The arrangement according to the invention has the advantage that,
even in the case of small tubular elements, the measuring
arrangement supplies a large measuring signal which is easy to
evaluate. Furthermore, the measuring arrangement makes it possible
to realize very short response times, and the measuring signal is
subjected to considerably lower levels of disturbance than was the
case with the prior-art pressure measurements. Since the output
signal of the measuring arrangement depends directly on the gas
through flow through the tubular element, it is also possible, in
the case of the arrangement according to the invention, to obtain
additional information on the state of the tubular element, e.g. on
the contamination of the tubular element.
[0015] A reliable measurement of the presence of the movable
component at the opening of the tubular element is an important
precondition for correct assembly of devices. The present invention
is advantageous, in particular, when the movable components are so
small that arrangements for picking up and/or setting down movable
components, e.g. suction pipettes, with conventional measuring
arrangements have difficulty in measuring the presence of a
component.
[0016] The term tubular element is to be understood in a wide
sense. The tubular element is preferably a largely closed hollow
body, with at least two openings, for a gas. One opening here
serves for picking up the movable component by means of negative
pressure, and the other opening serves for connection to a
negative-pressure device which provides a negative pressure, e.g. a
vacuum pump or a vessel which is subjected to negative pressure
(vacuum reservoir). In a preferred configuration, the tubular
element is part of a suction pipette or of a pick-and-place
machine.
[0017] Movable component, in this context, is any article, in
particular an article which constitutes an element for constructing
a device. The word "movable" here relates to the fact that, on
account of weight or structure of the component, it is easier for
the component to be moved to the device than, conversely, for the
device to be moved to the component. Component preferably refers to
electronic components or approximately equally sized mechanical
components of a device which are used to fit out devices or parts
of devices such as electronic printed circuit boards or
substrates.
[0018] The movable component is preferably picked up counter to the
gravitational force acting on the component, counter to the
acceleration force acting on the component and/or counter to a
force by means of which the movable component is retained at its
storage location or feed unit. In order for it to be possible to
pick up such a component, the force to which the movable component
is subjected by the negative pressure has to be greater than the
gravitational force and/or the retaining force from the storage
location. The negative pressure here is preferably measured
relative to the external pressure of the tubular element.
[0019] The opening of the tubular element for picking up the
movable component is preferably provided at one end of the tubular
element, with the result that the opening can easily be positioned
on a surface of the movable component.
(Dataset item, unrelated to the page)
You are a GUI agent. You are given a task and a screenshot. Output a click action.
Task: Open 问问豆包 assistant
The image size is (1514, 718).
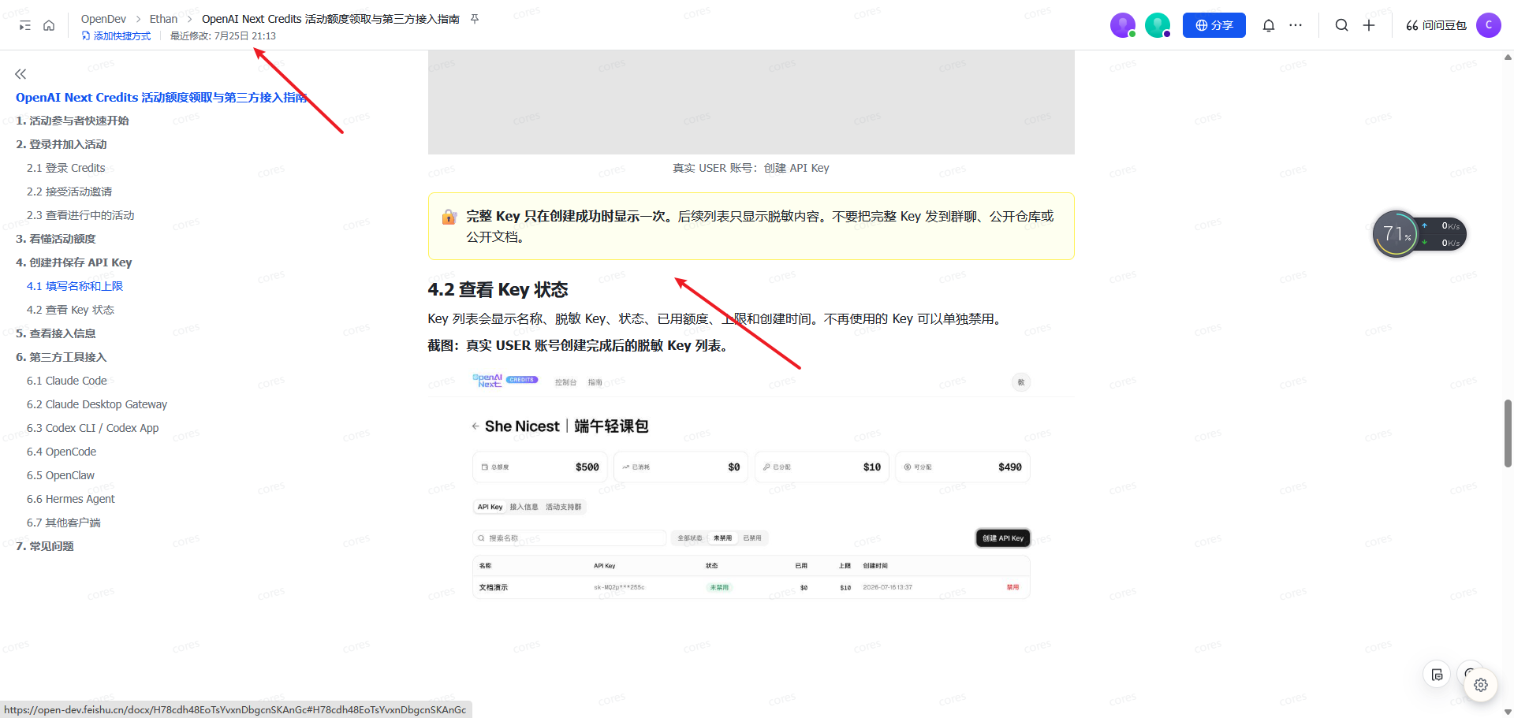point(1436,25)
The opening of the tubular
element for picking up the movable component is preferably
configured such that it can be positioned accurately on an outer
side of the movable component. In this way, the opening is largely
sealed by the movable component, with the result that, once the
movable component has been picked up, the greatest possible
negative pressure prevails in the tubular element. As a result, the
force by which the movable component is pressed against the tubular
element is as large as possible, which allows reliable
transportation. The opening for picking up a movable component with
the tubular element preferably forms a planar opening border, since
in this way the tubular element can be positioned accurately on any
movable component with a planar surface region.
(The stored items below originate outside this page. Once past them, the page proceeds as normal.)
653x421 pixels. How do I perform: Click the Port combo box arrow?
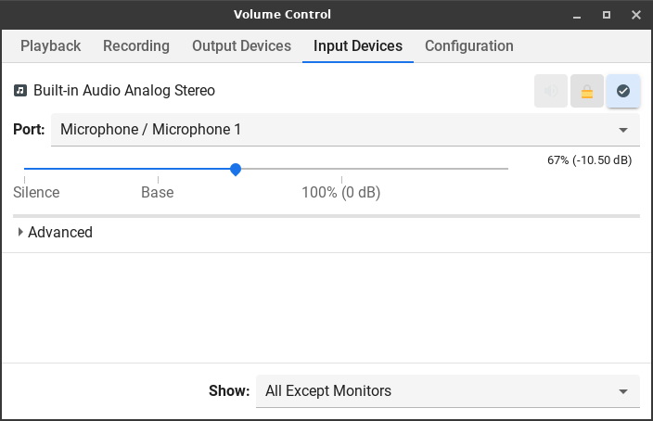coord(623,130)
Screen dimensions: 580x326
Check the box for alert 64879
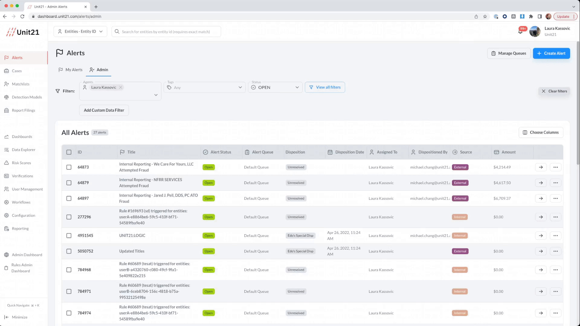pos(69,183)
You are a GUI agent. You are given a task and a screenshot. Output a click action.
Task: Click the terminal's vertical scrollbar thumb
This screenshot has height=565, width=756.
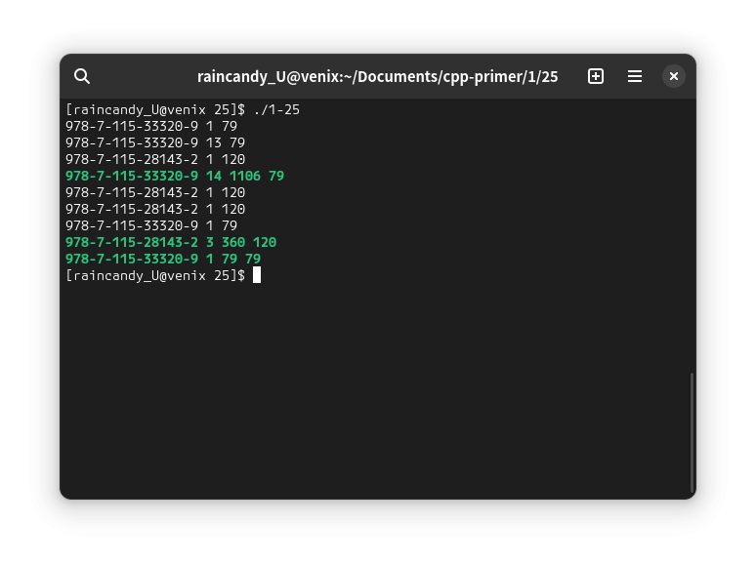pyautogui.click(x=692, y=431)
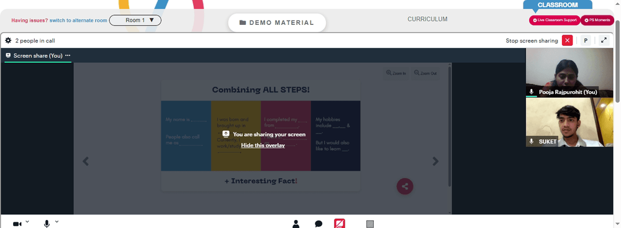Toggle the red screen share icon
The height and width of the screenshot is (228, 621).
(340, 223)
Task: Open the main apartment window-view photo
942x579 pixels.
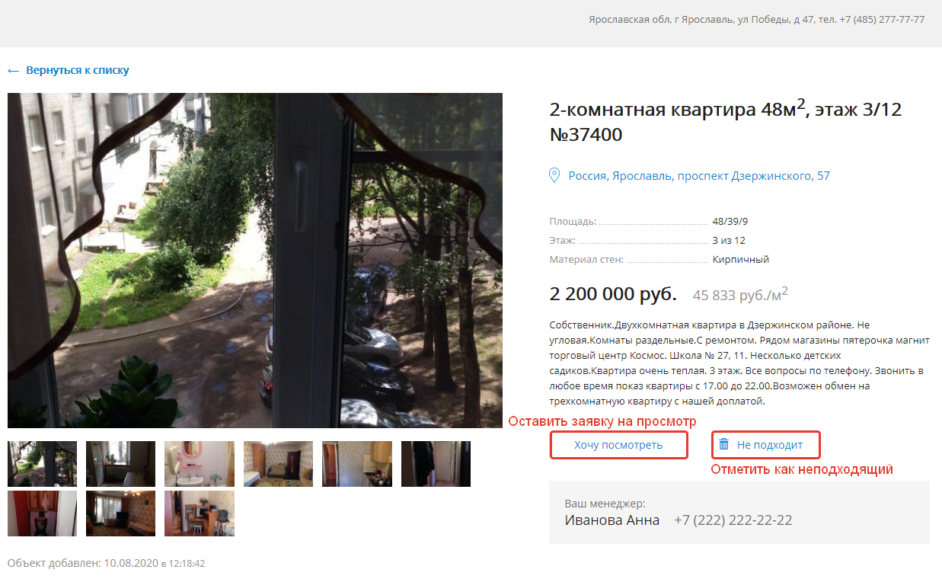Action: [255, 261]
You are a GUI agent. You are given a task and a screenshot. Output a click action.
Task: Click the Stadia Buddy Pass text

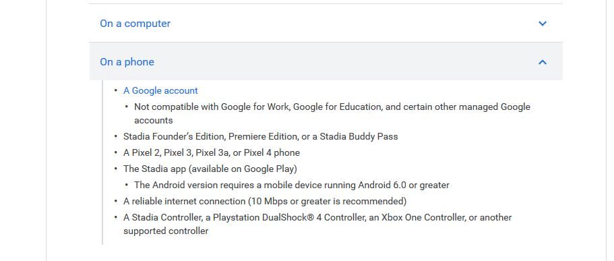(x=359, y=137)
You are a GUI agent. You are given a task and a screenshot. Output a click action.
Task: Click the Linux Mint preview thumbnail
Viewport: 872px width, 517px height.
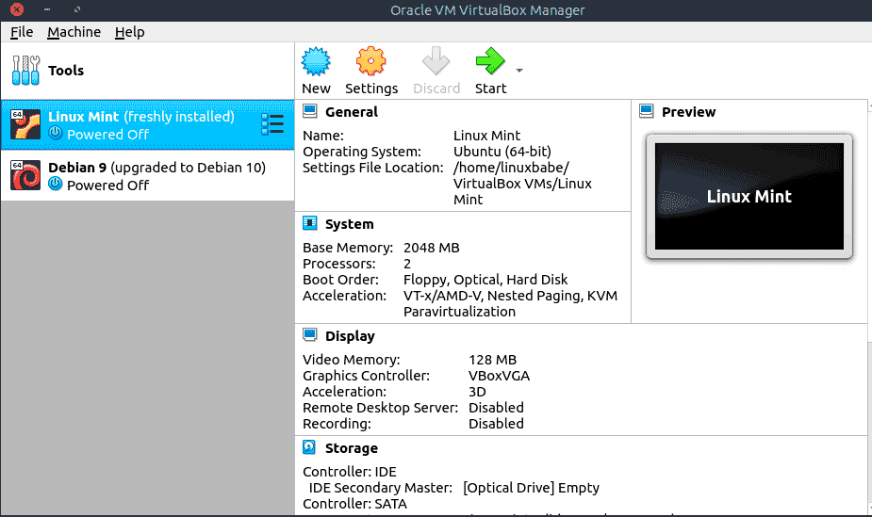tap(749, 197)
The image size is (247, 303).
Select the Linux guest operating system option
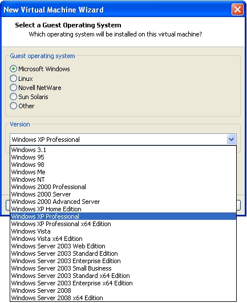[13, 79]
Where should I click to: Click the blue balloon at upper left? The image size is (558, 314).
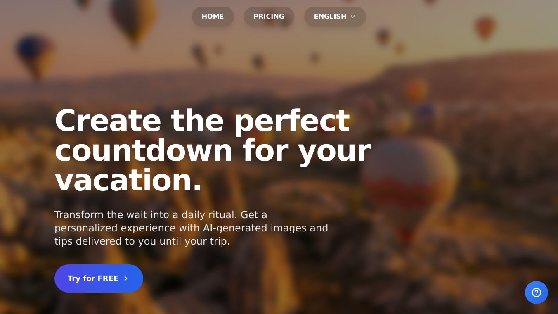(x=35, y=56)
[0020] The measuring arrangement of the arrangement according to an
embodiment of the present invention serves for measuring the
presence of the movable component at the opening of the tubular
element. This measurement preferably serves for indicating that the
movable component has been pressed onto the opening of the tubular
element by means of negative pressure and can thus be transported.
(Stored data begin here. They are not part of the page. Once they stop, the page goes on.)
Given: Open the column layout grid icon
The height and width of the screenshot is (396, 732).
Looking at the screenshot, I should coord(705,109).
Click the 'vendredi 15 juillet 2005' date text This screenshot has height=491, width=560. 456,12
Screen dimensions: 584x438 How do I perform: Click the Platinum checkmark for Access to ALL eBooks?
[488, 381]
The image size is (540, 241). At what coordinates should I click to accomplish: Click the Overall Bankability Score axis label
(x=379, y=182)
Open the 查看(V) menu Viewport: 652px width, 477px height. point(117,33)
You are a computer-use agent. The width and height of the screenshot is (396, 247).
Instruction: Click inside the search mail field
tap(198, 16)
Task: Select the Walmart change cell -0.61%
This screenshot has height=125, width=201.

Such an indication is important in order for it to be possible to
ensure that a device or, for example, an electronic printed circuit
board is reliably fitted out in automated fashion.
[0021] According to a preferred embodiment of the arrangement
according to the present invention, the heating element comprises
at least one heating resistor. This is a straightforward method of
producing a heating means taking up a minimal amount of space. It
is possible, in particular, to apply a heating resistor in the form
of a layer to the inside of the tubular element, which is
advantageous, in particular, for heating very small tubular-element
diameters. In addition, it is also possible for the temperature of
a heating resistor to be easily controlled by, for example, the
voltage applied to the heating resistor being controlled.
Furthermore, it is preferred if the temperature-measuring element
comprises at least one temperature-measuring resistor. This makes
it possible to form, in particular, very small, miniaturized
measuring arrangements.
[0022] According to a further preferred embodiment of the
arrangement according to the present invention, the heating element
and the temperature-measuring element are integrated in one
element.
[0023] The measurement of the presence of a component can
preferably be determined in accordance with the principle of a
thermal anemometer. It is preferred here in particular if the
heating resistor and the temperature-measuring resistor are
combined in one resistor. Examples of measured variables which may
be used are the heating output which is necessary to achieve a
predetermined temperature or the temperature which is set by a
predetermined heating output. If a component is present at the
opening, then the gas flow through the tubular element decreases,
as a result of which the heat loss of the heating element decreases
at the same time. Accordingly, the presence of the component can be
reliably determined on the basis of the heat loss.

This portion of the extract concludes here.